The news that Congress has teed up national data breach notification legislation yet again hardly gets the blood stirring. Yet another attempt to replace the mishmash of 40-plus state breach notification laws is, as always, a good idea, but we have been down this route several times over the last decade.
The newest version, introduced by Pennsylvania Republican Sen. Pat Twoomey and four other Republican senators is a little weaker and vaguer than the bill introduced by the Obama Administration last year. It is somewhat misleading entitled, “Data Security and Breach Notification Act of 2012,” but doesn’t seem to offer anything new in the way of data security. What it would do is simplify disclosure requirements for businesses that suffer data breaches. Organizations that suffer breaches of personally identifiable information (PII) now have to account for all the states’ requirements, which are similar in nature, patterned after the first one California SB 1386. In effect, SB 1386 created de facto national law in that anyone doing business with California residents (and that covered pretty much anyone doing business on the Internet) had to disclose PII breaches. As more states jumped aboard, it increasingly became standard practice to simply notify everyone whose data may have been exposed.
Once upon a time, data breach disclosures were rare, occurring only if they managed to become public or the victim organization decided to preempt possible disclosure by a third party to control the damage.

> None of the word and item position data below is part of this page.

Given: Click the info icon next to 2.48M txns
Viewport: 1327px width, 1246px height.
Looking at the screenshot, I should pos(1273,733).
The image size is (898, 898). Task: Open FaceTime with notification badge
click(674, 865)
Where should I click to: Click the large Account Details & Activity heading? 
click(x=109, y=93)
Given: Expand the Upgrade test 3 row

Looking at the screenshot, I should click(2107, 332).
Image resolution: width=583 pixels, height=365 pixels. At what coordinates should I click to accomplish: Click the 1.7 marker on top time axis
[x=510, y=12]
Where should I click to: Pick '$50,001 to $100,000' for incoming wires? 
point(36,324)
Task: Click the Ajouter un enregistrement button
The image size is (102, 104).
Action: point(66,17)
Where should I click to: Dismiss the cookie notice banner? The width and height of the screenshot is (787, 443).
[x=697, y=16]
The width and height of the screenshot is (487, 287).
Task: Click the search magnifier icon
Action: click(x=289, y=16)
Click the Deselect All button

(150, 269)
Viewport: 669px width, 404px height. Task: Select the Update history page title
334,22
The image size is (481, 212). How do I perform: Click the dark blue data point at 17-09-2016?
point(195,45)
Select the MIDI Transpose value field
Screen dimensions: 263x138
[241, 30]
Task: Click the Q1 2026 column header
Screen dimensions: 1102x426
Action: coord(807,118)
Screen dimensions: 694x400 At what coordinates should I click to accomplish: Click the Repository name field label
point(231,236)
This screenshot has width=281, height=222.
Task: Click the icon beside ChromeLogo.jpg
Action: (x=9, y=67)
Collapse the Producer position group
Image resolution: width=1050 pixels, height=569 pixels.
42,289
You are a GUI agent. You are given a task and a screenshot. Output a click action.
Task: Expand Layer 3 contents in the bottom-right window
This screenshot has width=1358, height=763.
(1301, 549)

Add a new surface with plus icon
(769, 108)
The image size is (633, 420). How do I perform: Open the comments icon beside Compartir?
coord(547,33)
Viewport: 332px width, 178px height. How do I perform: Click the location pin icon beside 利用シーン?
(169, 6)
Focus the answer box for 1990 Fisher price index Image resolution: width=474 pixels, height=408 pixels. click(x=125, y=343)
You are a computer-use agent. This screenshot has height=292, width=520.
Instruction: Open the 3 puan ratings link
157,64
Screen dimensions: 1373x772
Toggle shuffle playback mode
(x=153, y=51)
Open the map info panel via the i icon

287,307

Disclosure was simply deemed bad for business.
Organizations that do business across the country may typically take the most stringent state disclosure requirements into account and follow those.
Rather a specific time limit, it requires disclosure “shall be made as expeditiously as practicable and without unreasonable delay, consistent with any measures necessary to determine the scope of the security breach and restore integrity of the data system that was breached.” As other disclosure laws, it exempts encrypted or redacted data from the requirements. Security folks blanch at this, because it doesn’t take into account key management or the strength of the encryption, which could render the encryption somewhat academic.
Generally, state laws that exempt encrypted data do not provide safe harbor if the encryption keys are compromised, and some states make no distinction between encrypted and unencrypted data, so this federal legislation would seem to weaken that aspect of disclosure. For these reasons, among others, it is unlikely this legislation will be well received by the Democrat- controlled Senate, and it is a good bet that this legislation, like its predecessors and, frankly, every attempt to pass federal data protection legislation, will fail.